Expected distribution of anesthesia following supraclavicular brachial plexus block (With permission from Danilo Jankovic)

Side Effects

Phrenic Nerve Block with Ipsilateral Hemidiaphragmatic Paralysis and Dyspnea

Phrenic nerve block occurs more commonly following interscalene than the supraclavicular approaches to the brachial plexus. There are variations in the origin of the phrenic nerve including from the brachial plexus itself [21]. Usually phrenic nerve block is not of concern and management comprises patient reassurance. Following both interscalene and supraclavicular brachial plexus blockade, ultrasound guidance is associated with a reduced incidence of phrenic nerve paresis compared to nerve stimulator-guided techniques [23, 24].

Recurrent Laryngeal Nerve Block

This may present as hoarseness, occasionally stridor and a sensation of a lump in the throat.

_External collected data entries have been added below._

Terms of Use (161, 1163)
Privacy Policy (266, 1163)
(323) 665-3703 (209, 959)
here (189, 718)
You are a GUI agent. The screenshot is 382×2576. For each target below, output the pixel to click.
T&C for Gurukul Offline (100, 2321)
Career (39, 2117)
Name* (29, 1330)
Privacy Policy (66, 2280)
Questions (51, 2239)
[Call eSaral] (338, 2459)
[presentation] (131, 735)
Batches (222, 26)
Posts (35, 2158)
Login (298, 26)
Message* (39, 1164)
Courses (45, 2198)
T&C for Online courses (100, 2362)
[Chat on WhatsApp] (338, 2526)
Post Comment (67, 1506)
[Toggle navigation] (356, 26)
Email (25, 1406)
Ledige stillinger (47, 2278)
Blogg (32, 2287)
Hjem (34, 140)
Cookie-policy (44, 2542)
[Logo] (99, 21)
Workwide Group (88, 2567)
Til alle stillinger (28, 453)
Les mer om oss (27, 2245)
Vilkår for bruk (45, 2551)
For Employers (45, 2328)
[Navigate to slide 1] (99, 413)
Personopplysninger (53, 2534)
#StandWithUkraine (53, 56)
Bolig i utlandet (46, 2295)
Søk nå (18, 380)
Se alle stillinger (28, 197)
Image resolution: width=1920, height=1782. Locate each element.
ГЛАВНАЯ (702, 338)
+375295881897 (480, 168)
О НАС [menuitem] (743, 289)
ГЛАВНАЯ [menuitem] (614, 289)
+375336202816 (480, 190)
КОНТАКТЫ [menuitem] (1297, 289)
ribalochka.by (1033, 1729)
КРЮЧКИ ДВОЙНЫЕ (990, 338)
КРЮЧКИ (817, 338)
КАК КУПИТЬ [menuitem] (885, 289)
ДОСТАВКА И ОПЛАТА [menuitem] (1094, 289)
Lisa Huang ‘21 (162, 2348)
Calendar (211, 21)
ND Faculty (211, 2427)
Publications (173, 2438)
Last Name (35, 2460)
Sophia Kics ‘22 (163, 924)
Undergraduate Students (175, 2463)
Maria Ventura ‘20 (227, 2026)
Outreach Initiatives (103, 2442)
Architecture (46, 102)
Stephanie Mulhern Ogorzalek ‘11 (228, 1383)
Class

Cervicothoracic Sympathetic Block

The cervicothoracic sympathetic trunk lies posterolaterally to the prevertebral fascia anterior to the longus colli muscle [26]. This is in close proximity to interscalene or supraclavicular brachial plexus block injection, hence involvement of the sympathetic trunk resulting in Horner’s syndrome.

Complications

Pneumothorax

Pneumothorax should be rare with ultrasound-guided techniques. Strategies have been suggested to reduce the risk of pneumothorax following ultrasound-guided supraclavicular blockade [27].

Vascular Injection

This risk relates to the vascular structures such as the dorsal scapular artery in the posterior triangle of the neck.

Nerve Injury

Postoperative nerve injury regardless of etiology is of concern to patients and health-care providers. The reader should be aware that the methods used to capture, define, and report neurologic outcomes vary considerably. A single-center study reported the incidence of postoperative neurologic symptoms including those following supraclavicular block greater than 6 months duration was 0.9 per 1,000 blocks (95 % confidence interval, 0.5–1.7) [13]. Observational studies consistently report that postoperative neurologic dysfunction may be related to patient and surgical factors and that the incidence of serious permanent neuropathy directly related to peripheral regional anesthesia is rare.

Documentation

The following documentation is recommended following supraclavicular blockade: (1) needle type, length, and gauge; (2) aseptic precautions; (3) anatomical, structures imaged; (4) monitoring techniques, verbal contact with a lightly sedated responsive patient, ultrasound guidance, nerve stimulation, injection pressure monitoring; (5) in-plane versus out-of-plane technique; (6) spread of local anesthetic; (7) local anesthetic dosage, and (8) complications.